07 September 2010

HADAPILAH DENGAN SENYUM!


Kemarin aku bingung. Bersama dengan teman-teman di kantor kami hendak menengok seorang pendeta emiritus—yang tentunya telah memiliki pengalaman iman dan pelayanan yang jauuuuh lebih kaya dari aku—yang saat ini sedang menderita kanker, yaitu Pdt. Em. Djimanto Setyadi di GKJ Kebonarum. Rencananya aku diminta untuk membawakan renungan bagi beliau. Usiaku sendiri kalau dihitung persis sepertiga dari usia beliau. Beliau sudah 63 tahun sedangkan aku 31 tahun. Ehm... seperti  seorang cucu yang menasehati kakeknya... anak bau kencur yang ngotbahi seseorang yang sudah banyak makan asam-garam kehidupan. Tapi kebingungan itu harus kutepis. Ini sebagai wujud dari sebuah kepedulian.

Kami dari TPK bersama-sama dengan teman-teman dari Gloria. Berangkat dari Jogja sekitar jam 11-an. Berangkat dengan penuh sukacita… bercanda terus di perjalanan… tapi aku sebenarnya masih agak deg-degan. Sampai di rumah Pak Djimanto kami disambut dengan hangat oleh Ibu dan dipersilakan masuk. Taka lama kemudian Pak Djimanto keluar dengan wajah khasnya yang penuh senyuman. Beliau memang pribadi yang hangat dan murah senyum… suka bercanda juga.

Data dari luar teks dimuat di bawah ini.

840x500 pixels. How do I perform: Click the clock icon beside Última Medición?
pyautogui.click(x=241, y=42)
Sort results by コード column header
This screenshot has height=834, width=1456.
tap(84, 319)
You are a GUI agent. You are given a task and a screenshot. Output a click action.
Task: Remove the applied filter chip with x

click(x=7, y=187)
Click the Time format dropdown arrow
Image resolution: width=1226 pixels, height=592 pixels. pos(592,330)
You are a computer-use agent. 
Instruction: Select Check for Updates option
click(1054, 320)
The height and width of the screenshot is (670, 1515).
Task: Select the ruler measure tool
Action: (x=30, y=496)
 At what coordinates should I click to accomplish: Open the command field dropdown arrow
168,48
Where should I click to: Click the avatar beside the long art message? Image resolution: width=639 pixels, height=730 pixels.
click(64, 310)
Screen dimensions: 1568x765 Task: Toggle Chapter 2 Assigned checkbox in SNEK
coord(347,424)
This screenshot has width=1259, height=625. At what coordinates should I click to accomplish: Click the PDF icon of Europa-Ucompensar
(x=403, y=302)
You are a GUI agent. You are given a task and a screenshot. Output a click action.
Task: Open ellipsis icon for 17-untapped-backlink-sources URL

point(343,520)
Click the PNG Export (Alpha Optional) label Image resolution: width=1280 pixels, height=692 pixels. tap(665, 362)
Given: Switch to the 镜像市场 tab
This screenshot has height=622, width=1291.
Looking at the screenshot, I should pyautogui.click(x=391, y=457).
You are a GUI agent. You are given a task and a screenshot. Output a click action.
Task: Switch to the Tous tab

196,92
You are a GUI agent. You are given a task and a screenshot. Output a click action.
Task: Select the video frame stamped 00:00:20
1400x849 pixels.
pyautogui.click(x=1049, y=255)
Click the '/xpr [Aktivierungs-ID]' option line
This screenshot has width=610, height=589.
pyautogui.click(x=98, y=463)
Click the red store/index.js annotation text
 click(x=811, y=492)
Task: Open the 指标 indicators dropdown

Sudah banyak buku yang ditulis oleh Pdt. Em. Djimanto Setyadi. Judul di atas—Hadapilah dengan Senyum—adalah judul buku terakhir karya beliau yang telah diterbitkan. Sepertinya buku itu ditulis sebagai ekspresi iman Pak Djimanto sendiri, sehingga saat ini saya speakless, tidak tahu harus berkata apa. Saya telah membaca buku itu—meskipun belum selesai—dan buku itu sungguh buku yang menguatkan dan menumbuhkan pengharapan bagi pembacanya.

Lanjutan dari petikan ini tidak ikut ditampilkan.